Cross. That was me. Stefan Cross

Age 32, height 6"8, status - single, job - marketer. That was me in a nutshell.

And the person who made me smile on this beautiful morning was none other than my college math lecturer, Mr. Kirk Hopsin. Mr. Hopsin was what you would called my bane of existence. He was someone who made college hell to me intentionally or not and he always had this stupid smile on his face while doing it.

While we made some back and forths, I felt someone tapping my shoulder. Looking sideways I caught sight of someone who made my insides jittery. Cassina Stones, my college girlfriend.

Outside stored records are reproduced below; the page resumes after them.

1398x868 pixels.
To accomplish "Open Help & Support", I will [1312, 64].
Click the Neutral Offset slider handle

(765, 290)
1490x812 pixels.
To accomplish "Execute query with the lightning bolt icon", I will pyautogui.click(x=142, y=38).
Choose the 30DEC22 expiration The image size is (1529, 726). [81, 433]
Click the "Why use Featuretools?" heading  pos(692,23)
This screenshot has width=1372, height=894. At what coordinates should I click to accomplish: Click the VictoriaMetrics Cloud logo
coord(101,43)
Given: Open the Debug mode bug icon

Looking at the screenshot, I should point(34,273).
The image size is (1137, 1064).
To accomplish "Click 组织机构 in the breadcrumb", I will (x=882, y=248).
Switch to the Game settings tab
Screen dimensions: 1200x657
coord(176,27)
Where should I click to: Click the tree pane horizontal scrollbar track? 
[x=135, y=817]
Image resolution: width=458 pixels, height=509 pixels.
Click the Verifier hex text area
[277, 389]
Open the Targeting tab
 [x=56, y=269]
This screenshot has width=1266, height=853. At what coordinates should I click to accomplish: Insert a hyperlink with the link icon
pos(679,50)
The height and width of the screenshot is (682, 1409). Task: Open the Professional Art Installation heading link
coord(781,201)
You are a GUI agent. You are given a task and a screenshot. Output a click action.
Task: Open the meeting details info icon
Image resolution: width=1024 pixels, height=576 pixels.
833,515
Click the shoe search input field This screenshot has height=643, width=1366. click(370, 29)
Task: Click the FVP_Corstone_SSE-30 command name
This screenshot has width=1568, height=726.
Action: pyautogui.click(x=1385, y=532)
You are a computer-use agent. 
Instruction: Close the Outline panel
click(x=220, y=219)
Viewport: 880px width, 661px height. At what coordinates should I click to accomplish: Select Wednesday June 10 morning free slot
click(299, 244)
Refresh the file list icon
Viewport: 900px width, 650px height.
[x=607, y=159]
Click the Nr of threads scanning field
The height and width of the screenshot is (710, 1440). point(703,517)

Well, looking at the ring on her finger made me throw all thoughts of flirting to the back of my head.

We all greeted her while I was surprised to see her for she wasn't a guest speaker - maybe she was part of the audience.

While we lost ourselves in talking about our time in college, most of my friends already arrived and they joined us making our group quite noticeable as we were laughing pretty loud and somewhere along the line Mr. Hopsin went out and came back with a boy who he claimed to be his.

I don't know if he was lying because I couldn't for the love of me connect someone who was synonymous with the word devil to this bundle of cuteness. I think maybe they grow their horns and tail as they get older but the boy had big round black eyes, freckles on his chubby cheeks and was dressed in a suit and tie which made him adorable.

Hopefully curses aren't real, because the amount of curses that was stacking up this kids head like lego bricks made me doubtful of him having a good time in school all because of his father's tyranny back in college. Yeah, we made sure to curse at least seven of his generation.

As I was giving my condolences to poor kid we were informed of the seminar starting soon as I was guided to the podium not knowing every step I took would change my life.